Both ABCB1 (MDR1) and ABCG2 (BCRP) display high affinity for IM and can confer IM resistance in vitro by extruding IM from hematopoietic cells.50, 51 Moreover, both transporters show elevated expression in CML stem cells,52, 53 and several known SNPs modify their activity.18, 54 For example, Dulucq et al. reported that ABCB1 polymorphisms were associated with MMR in CML.55 More recently, Kim et al. described three SNPs in ABCG2, CYP3A5 and SLC22A1 that were significantly associated with treatment outcomes following IM therapy.56 Although they did not investigate the relationship between the tested SNPs and plasma IM concentration, the authors noted that interindividual variation in hepatic IM uptake and clearance could lead to changes in systemic IM concentration.

Our results should be interpreted within the context of the study limitations, which primarily involve the sample size of the study. As noted, only variables with univariate P-values below 0.1 were included in the multivariate analysis. With respect to MMR and imatinib trough concentration, the only variables that reached the significance threshold were the SLC22A1 1222A>G and ABCG2 421C>A genotype, respectively. For the ABCG2 421C>A two-sample t-test power calculation, a sample size of 16 subjects per genotype group was necessary to obtain a detection power of 90% (α=0.05 and β=0.1), satisfying statistical sample size. However, for the SLC22A1 1222A>G two-sample comparison of proportions power calculation, when 37.0 and 68.6% of patients with the SLC22A1 1222 A/A+G/A and G/G genotype, respectively, arrived at an MMR, a sample size of 51 subjects for one genotype was necessary to obtain a detection power of 90%. In addition, multivariate modeling covariates cannot be specified with this sample size, suggesting that a confirmatory study using a larger patient cohort may be warranted.

Similar to bcr–abl mutation analyses, IM plasma monitoring may be useful in clinical practice when the expected response is not achieved during IM therapy. However, the clinical feasibility of this approach requires further consideration. For example, similar to previous studies on IM plasma level quantitation,4, 5 our study used high-performance liquid chromatography equipped with a mass spectrometric detector. This method is not always available in standard hospital laboratories and the running costs are more expensive than those for high-performance liquid chromatography with an ultraviolet detector. As such, a validated high-performance liquid chromatography-ultraviolet assay may be a more practical platform for measuring IM plasma concentration in actual clinical practice.
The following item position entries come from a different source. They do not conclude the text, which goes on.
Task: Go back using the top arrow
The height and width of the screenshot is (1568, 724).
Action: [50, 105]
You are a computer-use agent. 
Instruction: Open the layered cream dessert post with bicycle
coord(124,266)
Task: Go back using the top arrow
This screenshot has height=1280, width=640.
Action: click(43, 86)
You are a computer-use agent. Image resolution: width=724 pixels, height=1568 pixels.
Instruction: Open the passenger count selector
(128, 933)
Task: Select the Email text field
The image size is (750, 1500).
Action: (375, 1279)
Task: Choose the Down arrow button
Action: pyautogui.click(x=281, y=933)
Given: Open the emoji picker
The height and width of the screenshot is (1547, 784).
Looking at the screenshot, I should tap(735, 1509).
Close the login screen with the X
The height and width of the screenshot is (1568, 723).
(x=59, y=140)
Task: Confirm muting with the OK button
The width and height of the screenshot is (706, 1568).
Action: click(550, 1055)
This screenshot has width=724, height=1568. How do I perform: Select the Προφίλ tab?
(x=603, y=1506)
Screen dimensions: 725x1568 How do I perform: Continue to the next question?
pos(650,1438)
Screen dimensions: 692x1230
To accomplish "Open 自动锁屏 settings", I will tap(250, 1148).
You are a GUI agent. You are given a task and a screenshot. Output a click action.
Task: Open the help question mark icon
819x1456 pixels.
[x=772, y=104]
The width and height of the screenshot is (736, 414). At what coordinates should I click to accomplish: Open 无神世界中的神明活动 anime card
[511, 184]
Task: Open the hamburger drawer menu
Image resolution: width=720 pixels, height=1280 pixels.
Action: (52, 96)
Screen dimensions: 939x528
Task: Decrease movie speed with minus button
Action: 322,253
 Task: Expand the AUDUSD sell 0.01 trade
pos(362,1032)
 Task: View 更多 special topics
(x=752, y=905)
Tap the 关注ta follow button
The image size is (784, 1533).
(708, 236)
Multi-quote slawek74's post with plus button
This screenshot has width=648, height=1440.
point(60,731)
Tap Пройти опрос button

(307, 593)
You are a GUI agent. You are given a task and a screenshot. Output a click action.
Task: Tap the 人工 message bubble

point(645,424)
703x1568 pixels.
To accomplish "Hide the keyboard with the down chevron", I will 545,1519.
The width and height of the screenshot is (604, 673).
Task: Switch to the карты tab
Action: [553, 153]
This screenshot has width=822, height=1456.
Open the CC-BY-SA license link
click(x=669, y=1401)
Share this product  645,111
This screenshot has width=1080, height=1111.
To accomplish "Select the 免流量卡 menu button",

In conclusion, ABCG2 421C>A may influence the interindividual variation in plasma IM concentration observed among Japanese CML patients. Although a prospective study with a larger patient population is necessary to validate these findings, plasma IM concentration monitoring and clinical ABCG2 421C>A genotyping may improve IM therapy for CML, particularly in Asian populations.